A presidente da Comissão Europeia, Ursula von der Leyen, afirmou nesta quarta-feira (16) que convidará os principais laboratórios de IA de fronteira para discutir medidas contra os riscos associados à inteligência artificial.
Ela também propôs proibir o acesso de menores de 15 anos às redes sociais, afirmando que as plataformas precisam comprovar que são seguras para crianças. Os detalhes da proposta serão anunciados nesta quinta-feira (17).
A proibição valerá para as redes sociais, plataformas de compartilhamento de vídeos, chatbots de inteligência artificial e jogos on-line, no plano mais abrangente até agora para proteger crianças dos perigos da internet, segundo um documento da Comissão Europeia obtido pela Reuters.
Leia Mais
-
Exploração sexual e desafios virtuais colocam em risco menores na web
-
Lula sanciona lei que endurece penas por violência sexual contra crianças
-
União Europeia acusa TikTok de colocar crianças em risco na plataforma
A preocupação aumentou globalmente com o impacto na saúde e na segurança das crianças de grandes plataformas, incluindo Facebook e Instagram, da Meta, TikTok, YouTube, do Google, e ChatGPT.

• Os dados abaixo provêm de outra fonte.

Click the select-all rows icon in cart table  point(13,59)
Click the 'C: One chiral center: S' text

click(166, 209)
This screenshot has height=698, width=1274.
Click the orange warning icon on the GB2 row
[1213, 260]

A proposta da UE faz parte de uma Lei Europeia sobre Crianças na Internet, que von der Leyen e a chefe de tecnologia da UE, Henna Virkkunen, apresentarão.
Inteligência artificial
Os comentários foram feitos durante seu discurso anual ao Parlamento Europeu, em Estrasburgo, em meio à crescente preocupação com os possíveis riscos da inteligência artificial.

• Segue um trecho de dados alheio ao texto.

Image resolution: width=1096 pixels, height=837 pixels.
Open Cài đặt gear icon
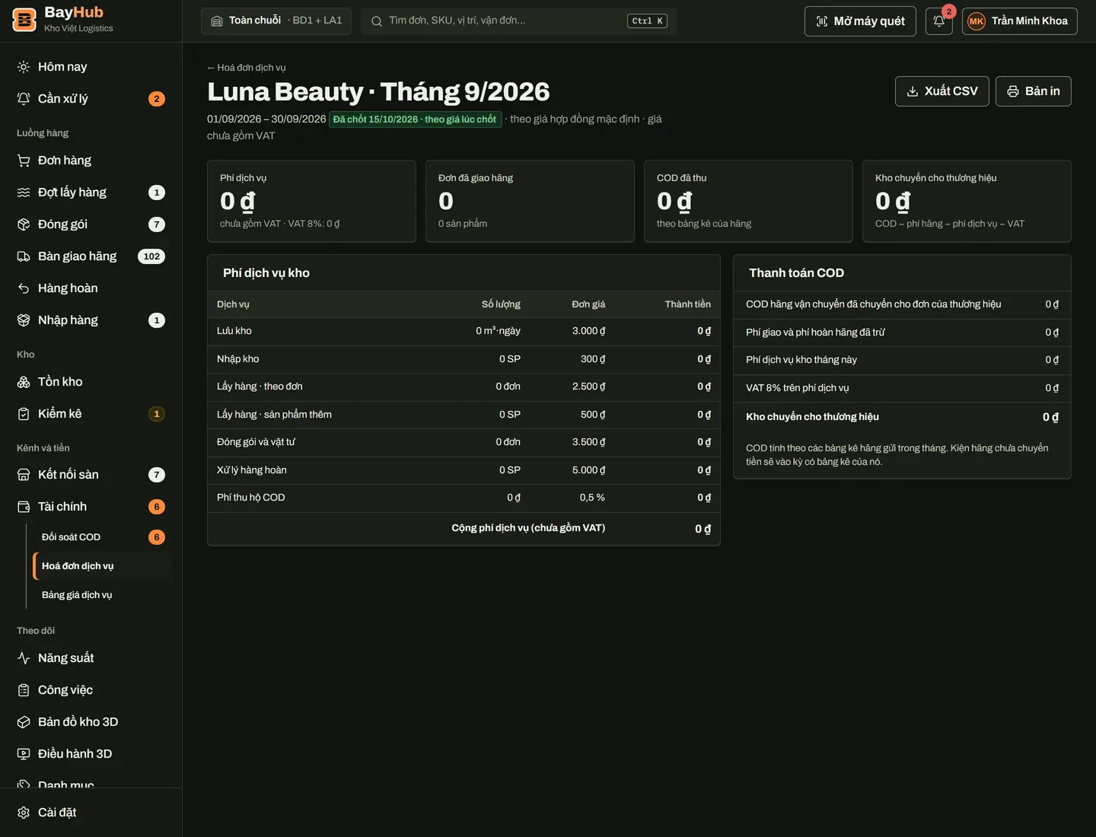tap(24, 813)
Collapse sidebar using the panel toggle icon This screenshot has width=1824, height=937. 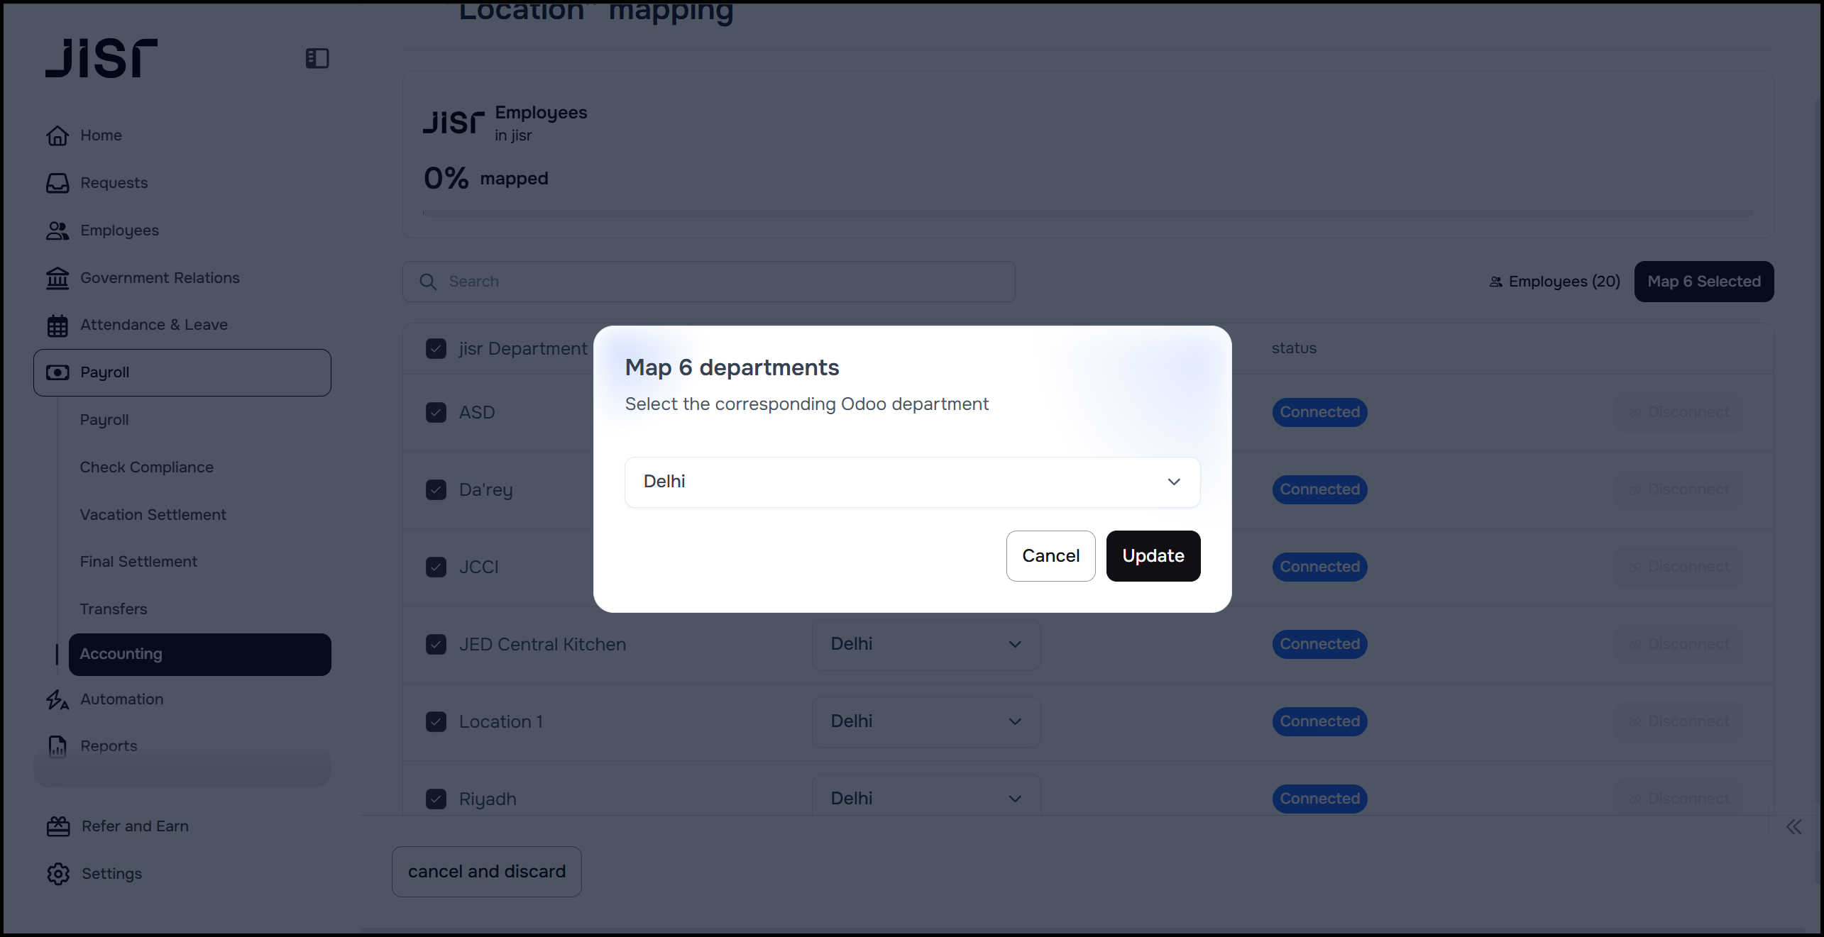[317, 58]
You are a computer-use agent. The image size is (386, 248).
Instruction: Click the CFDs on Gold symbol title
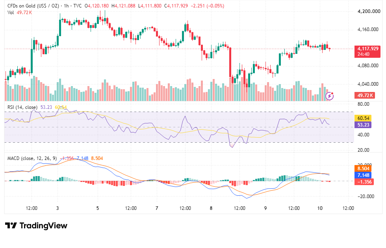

“Convidarei os principais laboratórios de fronteira para uma discussão sobre como podemos apoiar os esforços atuais da indústria para acompanhar o ritmo da fronteira tecnológica”, disse von der Leyen aos parlamentares europeus.
A Anthropic e a OpenAI estão entre os principais laboratórios de fronteira, responsáveis pelo desenvolvimento de alguns dos modelos de IA mais avançados e poderosos do mundo. Alguns pesquisadores defendem que o desenvolvimento da tecnologia seja desacelerado.
Segundo von der Leyen, as recentes regras da União Europeia que regulamentam o uso da IA colocam o bloco em posição de influenciar os esforços globais para enfrentar os riscos da tecnologia.
“A Lei de IA é, obviamente, uma peça fundamental para estabelecer limites. Ela coloca a Europa em uma posição para moldar os esforços globais de enfrentamento desse desafio”, afirmou.
Ela acrescentou que a UE pretende ampliar a cooperação com parceiros como Canadá e Reino Unido em áreas como avaliação e verificação de modelos, sistemas de alerta precoce e segurança de IA.
Proteção das fronteiras
A Comissão Europeia também proporá um mecanismo de emergência para impedir fluxos repentinos e massivos de migrantes.
A proposta busca oferecer proteção, em situações estritamente definidas, contra movimentos em massa de migrantes “orquestrados e usados como arma”.
“Os acontecimentos deste verão mostram que nossas ferramentas precisam evoluir, especialmente para situações de emergência. A Europa precisa ter meios para proteger suas fronteiras em todos os momentos”, afirmou von der Leyen.
“Sempre respeitaremos nossos valores e os direitos fundamentais. Mas nunca abriremos mão da proteção de nossas fronteiras.”
O novo Mecanismo Europeu de Resposta a Emergências seria acionado apenas diante de critérios estritamente definidos e permitiria uma “flexibilidade limitada no tempo e estritamente delimitada nos procedimentos padrão” em circunstâncias excepcionais.
“Um mundo abertamente hostil”
Durante o discurso, von der Leyen afirmou que a União Europeia enfrenta “um mundo abertamente hostil”.
“Uma guerra territorial de agressão está acontecendo em nosso continente; outras eclodiram nas proximidades. Uma disputa por capacidades industriais está moldando a competição global. E uma batalha de narrativas busca enfraquecer a confiança na Europa”, disse.
A presidente da Comissão Europeia também defendeu a construção de uma Europa independente e com capacidade de ação.
“Nada pode nos desviar disso. Porque, neste mundo, o destino da Europa deve permanecer nas mãos dos europeus”, afirmou.